A instrução aos discípulos à parte, “em casa” (vv. 28s.33; 10,10) ou “no caminho” (v. 30s; 10,32; cf. 8,27) já é um motivo típico em Mc (cf. 4,10 etc.). Entende-se a “oração” com fé e por mais fé. Alguns manuscritos acrescentam “e pelo jejum” (cf. Mt 17,21), como prática que acompanha a oração.

É preciso refletir sobre a reação dos diversos personagens. O poder soberano de Jesus, “eu te ordeno” (em nome próprio), a fé trabalhosa do pai, o estupor e a incompreensão do povo, a frustração dos discípulos. Lembramos o contexto: em cima, no alto do monte da transfiguração, Jesus se mostrou Filho de Deus antecipando sua ressurreição (cf. vv. 9s), embaixo um pai que tem um filho (“único”, Lc 9,38), quase morto. Por isso a questão da fé! Jesus já tinha dado aos apóstolos o poder de expulsar demônios (3,15; 6,7) e eles fizeram (6,13), mas “essa espécie de demônios não pode ser expulsa de nenhum modo, a não ser pela oração” (v. 29).

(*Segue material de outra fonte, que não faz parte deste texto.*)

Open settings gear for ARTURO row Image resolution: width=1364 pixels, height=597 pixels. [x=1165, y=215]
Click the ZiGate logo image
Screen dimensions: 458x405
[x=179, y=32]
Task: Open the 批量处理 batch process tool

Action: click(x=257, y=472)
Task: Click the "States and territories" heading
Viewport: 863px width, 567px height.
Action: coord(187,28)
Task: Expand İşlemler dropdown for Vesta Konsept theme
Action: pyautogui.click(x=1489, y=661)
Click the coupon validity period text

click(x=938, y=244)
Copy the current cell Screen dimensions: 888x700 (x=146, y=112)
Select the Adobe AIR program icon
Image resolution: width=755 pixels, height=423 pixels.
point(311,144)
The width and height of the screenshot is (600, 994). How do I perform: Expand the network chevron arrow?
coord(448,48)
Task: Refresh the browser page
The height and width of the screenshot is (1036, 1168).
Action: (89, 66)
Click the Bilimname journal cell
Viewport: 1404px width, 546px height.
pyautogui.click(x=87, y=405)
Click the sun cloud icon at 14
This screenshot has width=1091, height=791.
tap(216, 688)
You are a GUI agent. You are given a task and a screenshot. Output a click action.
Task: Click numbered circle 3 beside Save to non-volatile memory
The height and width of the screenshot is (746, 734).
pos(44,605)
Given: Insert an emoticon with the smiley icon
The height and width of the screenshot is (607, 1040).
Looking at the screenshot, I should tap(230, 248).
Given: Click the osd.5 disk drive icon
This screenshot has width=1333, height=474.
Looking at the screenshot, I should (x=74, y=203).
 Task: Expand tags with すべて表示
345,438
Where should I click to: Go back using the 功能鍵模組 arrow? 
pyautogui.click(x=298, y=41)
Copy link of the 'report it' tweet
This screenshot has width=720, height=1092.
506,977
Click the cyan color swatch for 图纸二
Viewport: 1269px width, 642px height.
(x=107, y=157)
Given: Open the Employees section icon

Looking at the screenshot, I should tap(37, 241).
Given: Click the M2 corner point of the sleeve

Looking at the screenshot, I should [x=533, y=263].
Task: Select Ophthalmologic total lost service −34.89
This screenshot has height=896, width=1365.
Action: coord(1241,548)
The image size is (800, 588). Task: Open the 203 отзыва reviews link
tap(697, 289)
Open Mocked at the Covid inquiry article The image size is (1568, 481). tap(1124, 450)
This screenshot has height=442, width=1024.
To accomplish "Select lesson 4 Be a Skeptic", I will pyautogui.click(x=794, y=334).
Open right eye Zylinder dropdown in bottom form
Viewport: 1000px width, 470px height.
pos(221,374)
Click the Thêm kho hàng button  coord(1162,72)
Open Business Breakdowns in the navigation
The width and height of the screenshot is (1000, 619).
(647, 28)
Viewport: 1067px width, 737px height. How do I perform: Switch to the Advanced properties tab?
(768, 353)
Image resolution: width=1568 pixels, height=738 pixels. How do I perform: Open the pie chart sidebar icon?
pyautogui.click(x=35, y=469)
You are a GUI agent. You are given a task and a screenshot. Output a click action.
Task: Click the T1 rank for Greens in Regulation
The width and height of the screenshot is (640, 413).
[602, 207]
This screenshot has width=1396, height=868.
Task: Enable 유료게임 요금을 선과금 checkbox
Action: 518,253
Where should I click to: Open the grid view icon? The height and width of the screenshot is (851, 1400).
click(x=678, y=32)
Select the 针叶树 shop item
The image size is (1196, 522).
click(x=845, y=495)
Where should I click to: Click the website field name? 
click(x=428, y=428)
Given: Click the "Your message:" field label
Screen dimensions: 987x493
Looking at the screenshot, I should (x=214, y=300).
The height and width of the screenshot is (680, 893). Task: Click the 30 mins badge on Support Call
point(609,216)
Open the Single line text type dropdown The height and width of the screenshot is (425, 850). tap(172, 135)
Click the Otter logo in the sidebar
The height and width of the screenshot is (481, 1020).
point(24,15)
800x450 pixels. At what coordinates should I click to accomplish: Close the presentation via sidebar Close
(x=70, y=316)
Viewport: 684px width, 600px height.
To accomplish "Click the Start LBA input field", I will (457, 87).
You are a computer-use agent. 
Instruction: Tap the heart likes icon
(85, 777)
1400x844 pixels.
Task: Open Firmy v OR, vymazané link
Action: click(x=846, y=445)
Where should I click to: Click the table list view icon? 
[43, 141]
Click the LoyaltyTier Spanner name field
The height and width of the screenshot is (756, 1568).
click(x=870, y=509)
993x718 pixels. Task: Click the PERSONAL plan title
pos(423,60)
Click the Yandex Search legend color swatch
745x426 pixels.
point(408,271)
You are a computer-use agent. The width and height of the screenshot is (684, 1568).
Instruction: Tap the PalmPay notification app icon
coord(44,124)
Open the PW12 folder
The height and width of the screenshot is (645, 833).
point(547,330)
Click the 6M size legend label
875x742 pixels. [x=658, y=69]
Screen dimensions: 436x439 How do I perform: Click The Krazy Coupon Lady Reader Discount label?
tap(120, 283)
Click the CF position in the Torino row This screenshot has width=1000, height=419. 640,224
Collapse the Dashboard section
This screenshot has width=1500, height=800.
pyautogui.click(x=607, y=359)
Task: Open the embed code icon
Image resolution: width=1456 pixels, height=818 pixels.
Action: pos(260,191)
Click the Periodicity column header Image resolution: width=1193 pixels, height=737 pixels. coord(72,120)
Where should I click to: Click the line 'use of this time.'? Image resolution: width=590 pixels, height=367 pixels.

Oração é praticar a fé, responder a Deus que se revela. Os discípulos não conseguiram realizar a cura (expulsar o demônio) pela sua “fraqueza de fé” (Mt 17,19-20). Jesus lamenta: “Ó geração incrédula!” (v. 19) e afirma: “Tudo é possível para quem tem fé” (v. 23; 11,11,22-25; cf. Fl 4,13). O pai do menino reza o que nosso povo gosta de repetir: “Eu creio, mas aumentai a minha fé” (v. 24).

O site da CNBB comenta: Todos nós queremos dar soluções rápidas para todos os problemas e, por isso, podemos ser surpreendidos porque não conseguimos revolvê-los de forma satisfatória ou eles voltam a acontecer. Isso acontece principalmente porque não paramos para refletir sobre o problema e não buscamos todos os meios necessários para a sua superação. Jesus, antes de realizar o exorcismo, conversou com o pai da criança e exigiu dele uma postura de fé. Depois, chamou a atenção dos discípulos sobre a necessidade da oração. Devemos conhecer profundamente os desafios que nos são colocados no trabalho evangelizador e nos preparar em todos os sentidos para a sua superação.